#### Excerpted records ####

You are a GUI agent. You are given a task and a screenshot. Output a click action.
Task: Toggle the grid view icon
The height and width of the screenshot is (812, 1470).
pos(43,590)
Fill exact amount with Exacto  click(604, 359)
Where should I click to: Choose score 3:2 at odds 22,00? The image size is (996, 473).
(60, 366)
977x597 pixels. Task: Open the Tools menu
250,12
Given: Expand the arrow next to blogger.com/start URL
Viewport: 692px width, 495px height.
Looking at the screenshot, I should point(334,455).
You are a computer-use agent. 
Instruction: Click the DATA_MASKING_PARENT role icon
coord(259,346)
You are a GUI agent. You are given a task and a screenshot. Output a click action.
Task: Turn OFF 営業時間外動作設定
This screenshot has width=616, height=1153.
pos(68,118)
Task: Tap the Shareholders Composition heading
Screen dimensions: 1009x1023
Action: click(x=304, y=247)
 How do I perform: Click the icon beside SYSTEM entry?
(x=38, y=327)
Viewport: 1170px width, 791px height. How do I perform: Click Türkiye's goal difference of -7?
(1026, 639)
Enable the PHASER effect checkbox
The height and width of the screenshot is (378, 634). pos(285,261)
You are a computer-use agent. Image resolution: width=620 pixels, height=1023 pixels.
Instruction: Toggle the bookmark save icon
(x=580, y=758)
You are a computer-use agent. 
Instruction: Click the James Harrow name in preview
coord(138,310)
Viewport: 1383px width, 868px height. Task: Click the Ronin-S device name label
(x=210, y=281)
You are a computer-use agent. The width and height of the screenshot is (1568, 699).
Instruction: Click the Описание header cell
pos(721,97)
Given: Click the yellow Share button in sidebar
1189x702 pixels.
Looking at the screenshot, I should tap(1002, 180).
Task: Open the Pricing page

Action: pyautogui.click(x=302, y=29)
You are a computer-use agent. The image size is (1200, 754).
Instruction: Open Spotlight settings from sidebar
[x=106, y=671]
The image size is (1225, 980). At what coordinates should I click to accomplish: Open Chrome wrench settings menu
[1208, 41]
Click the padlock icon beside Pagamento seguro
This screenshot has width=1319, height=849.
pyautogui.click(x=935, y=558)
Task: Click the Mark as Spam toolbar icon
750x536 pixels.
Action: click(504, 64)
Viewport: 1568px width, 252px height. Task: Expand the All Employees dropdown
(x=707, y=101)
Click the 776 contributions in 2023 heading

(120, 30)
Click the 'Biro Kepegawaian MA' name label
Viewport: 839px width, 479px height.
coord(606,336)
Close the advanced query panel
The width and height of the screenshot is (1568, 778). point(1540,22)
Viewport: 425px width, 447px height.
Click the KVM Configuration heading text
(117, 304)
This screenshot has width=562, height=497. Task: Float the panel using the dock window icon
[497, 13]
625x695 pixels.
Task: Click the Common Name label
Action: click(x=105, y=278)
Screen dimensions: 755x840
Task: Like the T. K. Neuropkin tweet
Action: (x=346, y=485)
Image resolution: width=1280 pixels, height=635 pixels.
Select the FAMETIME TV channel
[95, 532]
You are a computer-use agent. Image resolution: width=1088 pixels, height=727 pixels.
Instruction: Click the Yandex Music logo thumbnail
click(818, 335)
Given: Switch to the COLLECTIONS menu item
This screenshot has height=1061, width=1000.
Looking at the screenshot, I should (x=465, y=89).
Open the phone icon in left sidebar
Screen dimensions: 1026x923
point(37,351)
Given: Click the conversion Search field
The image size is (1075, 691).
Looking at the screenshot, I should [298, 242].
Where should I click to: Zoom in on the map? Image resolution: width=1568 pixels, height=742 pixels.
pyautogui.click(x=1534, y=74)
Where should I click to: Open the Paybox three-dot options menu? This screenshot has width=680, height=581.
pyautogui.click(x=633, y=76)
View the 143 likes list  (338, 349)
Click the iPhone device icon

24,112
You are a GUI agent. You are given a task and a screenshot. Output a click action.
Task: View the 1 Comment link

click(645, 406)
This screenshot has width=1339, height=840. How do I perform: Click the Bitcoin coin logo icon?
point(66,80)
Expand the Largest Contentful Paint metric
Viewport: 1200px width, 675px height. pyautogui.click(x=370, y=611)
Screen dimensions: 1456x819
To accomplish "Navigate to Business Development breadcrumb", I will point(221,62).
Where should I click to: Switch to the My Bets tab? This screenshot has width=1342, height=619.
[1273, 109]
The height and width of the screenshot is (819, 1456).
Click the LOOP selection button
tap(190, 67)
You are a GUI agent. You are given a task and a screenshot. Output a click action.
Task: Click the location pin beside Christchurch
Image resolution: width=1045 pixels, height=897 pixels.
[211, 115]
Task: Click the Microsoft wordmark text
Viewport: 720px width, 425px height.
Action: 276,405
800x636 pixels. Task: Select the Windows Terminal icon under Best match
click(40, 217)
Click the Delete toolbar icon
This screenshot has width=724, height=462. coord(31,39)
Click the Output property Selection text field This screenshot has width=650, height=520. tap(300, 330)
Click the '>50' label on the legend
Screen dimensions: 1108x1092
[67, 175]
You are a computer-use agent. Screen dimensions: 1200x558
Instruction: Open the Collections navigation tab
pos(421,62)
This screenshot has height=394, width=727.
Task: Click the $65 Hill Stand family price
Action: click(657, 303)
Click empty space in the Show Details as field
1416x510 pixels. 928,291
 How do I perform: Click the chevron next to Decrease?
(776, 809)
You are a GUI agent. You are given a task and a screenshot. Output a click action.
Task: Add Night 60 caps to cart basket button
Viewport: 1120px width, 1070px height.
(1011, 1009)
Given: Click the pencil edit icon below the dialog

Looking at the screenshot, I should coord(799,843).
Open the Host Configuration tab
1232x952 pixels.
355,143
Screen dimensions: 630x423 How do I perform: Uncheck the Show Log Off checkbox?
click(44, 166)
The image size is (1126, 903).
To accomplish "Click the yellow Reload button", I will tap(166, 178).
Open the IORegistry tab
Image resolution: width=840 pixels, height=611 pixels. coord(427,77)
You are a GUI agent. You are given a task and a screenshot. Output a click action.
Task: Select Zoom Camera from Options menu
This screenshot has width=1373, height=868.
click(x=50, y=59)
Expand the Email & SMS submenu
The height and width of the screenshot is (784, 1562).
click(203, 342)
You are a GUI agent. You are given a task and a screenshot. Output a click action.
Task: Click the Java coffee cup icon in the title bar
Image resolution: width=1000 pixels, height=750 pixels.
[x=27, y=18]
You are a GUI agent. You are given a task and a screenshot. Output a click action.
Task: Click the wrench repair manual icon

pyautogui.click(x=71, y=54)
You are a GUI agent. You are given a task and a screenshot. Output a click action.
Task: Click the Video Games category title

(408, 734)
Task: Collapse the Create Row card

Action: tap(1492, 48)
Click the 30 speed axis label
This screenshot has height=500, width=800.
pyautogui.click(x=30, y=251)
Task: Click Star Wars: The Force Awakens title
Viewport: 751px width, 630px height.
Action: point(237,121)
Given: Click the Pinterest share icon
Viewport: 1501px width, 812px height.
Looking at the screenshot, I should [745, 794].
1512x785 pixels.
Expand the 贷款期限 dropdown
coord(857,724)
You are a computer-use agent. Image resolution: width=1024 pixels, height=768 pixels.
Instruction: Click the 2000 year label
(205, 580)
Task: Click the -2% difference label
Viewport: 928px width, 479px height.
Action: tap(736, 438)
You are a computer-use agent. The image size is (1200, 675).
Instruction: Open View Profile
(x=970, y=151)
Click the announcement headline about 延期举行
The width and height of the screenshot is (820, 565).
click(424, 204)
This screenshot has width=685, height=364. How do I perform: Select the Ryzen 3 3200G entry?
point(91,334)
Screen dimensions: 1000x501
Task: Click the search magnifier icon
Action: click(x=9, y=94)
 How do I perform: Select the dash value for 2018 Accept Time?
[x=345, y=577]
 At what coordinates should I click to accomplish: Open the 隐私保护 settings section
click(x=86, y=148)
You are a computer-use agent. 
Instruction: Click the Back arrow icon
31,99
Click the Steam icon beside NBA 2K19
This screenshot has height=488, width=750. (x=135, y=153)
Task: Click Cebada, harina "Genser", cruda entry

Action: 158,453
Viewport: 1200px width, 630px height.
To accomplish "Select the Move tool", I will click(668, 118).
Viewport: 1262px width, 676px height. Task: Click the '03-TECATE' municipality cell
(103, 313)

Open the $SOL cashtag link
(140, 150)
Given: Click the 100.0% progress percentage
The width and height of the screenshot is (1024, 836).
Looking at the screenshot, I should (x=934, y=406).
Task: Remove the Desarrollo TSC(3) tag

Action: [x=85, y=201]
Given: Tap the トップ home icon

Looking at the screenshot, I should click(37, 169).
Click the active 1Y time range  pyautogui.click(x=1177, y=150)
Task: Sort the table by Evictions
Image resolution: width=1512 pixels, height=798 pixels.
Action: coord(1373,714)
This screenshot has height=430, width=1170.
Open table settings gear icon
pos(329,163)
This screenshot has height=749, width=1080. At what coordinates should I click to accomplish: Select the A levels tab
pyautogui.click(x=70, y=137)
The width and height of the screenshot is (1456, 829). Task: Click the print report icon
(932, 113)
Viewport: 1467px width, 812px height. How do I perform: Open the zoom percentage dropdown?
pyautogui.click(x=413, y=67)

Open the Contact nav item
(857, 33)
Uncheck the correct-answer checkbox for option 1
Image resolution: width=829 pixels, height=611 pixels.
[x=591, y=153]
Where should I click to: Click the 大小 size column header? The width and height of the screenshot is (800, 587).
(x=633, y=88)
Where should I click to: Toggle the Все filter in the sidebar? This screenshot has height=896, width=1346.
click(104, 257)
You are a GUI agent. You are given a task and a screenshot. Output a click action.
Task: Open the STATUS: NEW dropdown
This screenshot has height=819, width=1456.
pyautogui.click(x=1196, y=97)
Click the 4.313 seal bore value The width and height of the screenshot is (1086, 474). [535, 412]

####

**Your goal**
Pull out every line of the listing above that contains the string "what".

**Output**
The image size is (1225, 980). At what coordinates should I click to accomplish: Open Chrome wrench settings menu
 At what coordinates should I click to accomplish: Open the 隐私保护 settings section
This screenshot has height=749, width=1080. At what coordinates should I click to accomplish: Select the A levels tab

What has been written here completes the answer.